Ce mot si habilement préparé, cette vengeance attendue alluma dans tous les yeux un éclair de joie. Sur toutes les bouches il courut un sourire de satisfaction aristocratique, augmenté par l'imbécillité de monsieur de Bargeton qui se mit à rire après coup. При этих словах, столь искусно подсказанных, при этом отмщении, столь желанном, глаза у всех заискрились от радости. У каждого на устах скользнула улыбка аристократического удовлетворения, подчеркнутая запоздалым смехом слабоумного г-на де Баржетона.

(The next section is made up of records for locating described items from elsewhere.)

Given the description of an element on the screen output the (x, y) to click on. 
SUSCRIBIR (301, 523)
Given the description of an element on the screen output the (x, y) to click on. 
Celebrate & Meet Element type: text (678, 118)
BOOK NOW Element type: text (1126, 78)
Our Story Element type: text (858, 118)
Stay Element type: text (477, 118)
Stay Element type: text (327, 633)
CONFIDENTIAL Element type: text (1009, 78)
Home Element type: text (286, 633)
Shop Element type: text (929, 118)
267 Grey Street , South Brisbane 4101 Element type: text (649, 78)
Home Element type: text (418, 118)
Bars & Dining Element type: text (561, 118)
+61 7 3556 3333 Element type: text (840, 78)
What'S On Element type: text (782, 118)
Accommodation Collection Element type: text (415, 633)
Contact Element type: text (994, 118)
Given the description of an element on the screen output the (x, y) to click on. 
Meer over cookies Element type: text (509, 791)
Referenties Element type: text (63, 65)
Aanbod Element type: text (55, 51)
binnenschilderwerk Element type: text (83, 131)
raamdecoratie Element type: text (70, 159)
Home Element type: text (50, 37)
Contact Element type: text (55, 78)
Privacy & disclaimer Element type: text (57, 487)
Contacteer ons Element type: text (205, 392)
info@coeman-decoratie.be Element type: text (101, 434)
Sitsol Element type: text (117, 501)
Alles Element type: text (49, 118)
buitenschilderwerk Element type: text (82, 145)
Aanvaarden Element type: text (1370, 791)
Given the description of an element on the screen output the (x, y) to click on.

- Monseigneur, vous êtes un peu trop spirituel pour nous en ce moment, ces dames ne vous comprennent pas, dit madame de Bargeton qui par ce seul mot paralysa les rires et attira sur elle les regards étonnés. Un poète qui prend toutes ses inspirations dans la Bible, a dans l'Eglise une véritable mère. Monsieur de Rubempré, dites-nous Saint Jean dans Pathmos, ou le Festin de Balthazar, pour montrer à Monseigneur que Rome est toujours la Magna parens de Virgile. - Ваше высокопреосвященство, вы чересчур остроумны для нас, дамы вас не поняли,- сказала г-жа де Бар-жетон, и ее слова оборвали смех и привлекли к ней удивленные взоры.- Поэту, черпающему свои вдохновенные образы в библии, истинной матерью является церковь. Господин де Рюбампре, прочтите нам "Апостола Иоанна на Патмосе" или "Пир Валтасара", надобно показать его высокопреосвященству, что Рим и поныне Magna parent' Вергилия.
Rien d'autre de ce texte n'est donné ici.